The Dig (id.) – de Simon Stone – 2021

Voilà un très beau film, tout en sensibilité, intelligent, délicat et profondément émouvant. Ce qui n’est pas rien. Inspiré d’une histoire vraie, la découverte du site archéologique de Sutton-hoo au Royaume-Uni, The Dig brasse avec bonheur beaucoup de thèmes passionnants, autour d’un fil conducteur : le rapport à la mort et aux morts, ceux d’hier, d’aujourd’hui et de demain.
Ce pourrait être glauque, en tout cas mortifère. Mais non. Il y a dans le film de Simon Stone quelque chose de lumineux et de débordant de vie, y compris lorsque la mort est là, où lorsque les fantômes d’hier se glissent derrière les yeux, bouleversants, de ses personnages. Ralph Fiennes en archéologue amateur, ou plutôt en « excavateur », hanté par ses recherches et par le fantôme d’un enfant absent. Carey Mulligan, merveilleuse en riche héritière, hantée par sa propre disparition à venir.
Oui, ça pourrait être plombant, d’autant que l’histoire se déroule à la veille (littéralement) de la déclaration de guerre à l’Allemagne nazie, et que tous savent qu’un danger de mort plane sur chacun d’entre eux, particulièrement sur cet amour naissant entre une jeune archéologue mariée à un homme qu’elle admire mais qu’elle n’attire pas, et un jeune homme qui s’apprête à partir au front.

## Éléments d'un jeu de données
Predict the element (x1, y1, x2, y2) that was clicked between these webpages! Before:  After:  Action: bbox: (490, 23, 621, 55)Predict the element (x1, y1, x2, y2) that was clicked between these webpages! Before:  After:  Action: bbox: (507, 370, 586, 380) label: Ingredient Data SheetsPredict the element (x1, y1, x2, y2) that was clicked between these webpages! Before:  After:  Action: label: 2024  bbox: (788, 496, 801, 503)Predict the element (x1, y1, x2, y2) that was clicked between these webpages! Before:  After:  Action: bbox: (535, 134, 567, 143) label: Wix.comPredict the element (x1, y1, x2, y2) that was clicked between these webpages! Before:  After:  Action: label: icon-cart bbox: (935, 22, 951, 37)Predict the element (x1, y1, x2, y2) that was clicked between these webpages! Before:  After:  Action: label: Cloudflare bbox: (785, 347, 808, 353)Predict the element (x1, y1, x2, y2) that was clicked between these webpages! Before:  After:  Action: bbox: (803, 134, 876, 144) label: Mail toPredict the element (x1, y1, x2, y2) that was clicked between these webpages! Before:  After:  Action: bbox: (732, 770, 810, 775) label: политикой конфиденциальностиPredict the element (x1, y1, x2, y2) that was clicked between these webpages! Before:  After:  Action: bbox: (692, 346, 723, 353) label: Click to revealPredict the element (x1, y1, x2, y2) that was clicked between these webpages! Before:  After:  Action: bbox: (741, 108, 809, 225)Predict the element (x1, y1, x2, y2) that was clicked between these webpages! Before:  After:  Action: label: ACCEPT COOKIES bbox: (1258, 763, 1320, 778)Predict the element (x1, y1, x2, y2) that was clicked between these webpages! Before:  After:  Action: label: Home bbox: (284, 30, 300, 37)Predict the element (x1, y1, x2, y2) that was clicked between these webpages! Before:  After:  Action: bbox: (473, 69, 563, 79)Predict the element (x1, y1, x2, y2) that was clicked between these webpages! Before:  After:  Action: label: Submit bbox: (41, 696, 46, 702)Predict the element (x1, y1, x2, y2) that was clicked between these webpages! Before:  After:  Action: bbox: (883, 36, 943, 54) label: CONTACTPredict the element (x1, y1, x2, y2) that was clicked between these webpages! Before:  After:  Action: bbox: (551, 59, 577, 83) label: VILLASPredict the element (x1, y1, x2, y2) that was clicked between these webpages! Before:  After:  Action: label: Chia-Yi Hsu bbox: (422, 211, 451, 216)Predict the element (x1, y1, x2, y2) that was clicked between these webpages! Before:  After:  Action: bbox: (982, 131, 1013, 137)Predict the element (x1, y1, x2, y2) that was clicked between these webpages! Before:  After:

## CONSIGNE 1
Résumez en deux phrases la critique de The Dig.
## CONSIGNE 2
Prolongez la critique de The Dig à partir de sa dernière phrase.

## RÉPONSE 1
La critique présente The Dig, de Simon Stone, comme un film sensible, intelligent et profondément émouvant, inspiré de la découverte du site archéologique de Sutton-hoo et construit autour du rapport à la mort et aux morts. Malgré ce thème et une histoire située à la veille de la déclaration de guerre à l'Allemagne nazie, le film demeure lumineux, porté notamment par Ralph Fiennes et Carey Mulligan dans des rôles de personnages hantés.

## RÉPONSE 2
Le film raconte une découverte archéologique majeure : un bateau-tombe d’avant la conquête normande, mis à jour par un chercheur sans formation au grand dam des grands spécialistes du British Museum (ce qui permet aussi d’interroger notre place dans la course du temps, et la trace que l’on laisse). Mais au fond, il ne parle que des liens qui se créent, qui persistent ou qui disparaissent, du souvenir que l’on laisse.
L’intrigue se déroule sur une période courte de quelques jours, quelques semaines au maximum, dans un récit parfaitement linéaire. Pourtant, le film de Simon Stone associe le passé, le présent et le futur dans un même mouvement, dans un grand tout. L’intelligence du scénario, la délicatesse de la mise en scène, la manière de filmer les silences et d’y associer les dialogues… The Dig est une petite merveille, très british dans l’esprit mais pourtant universelle. Un vrai coup de cœur.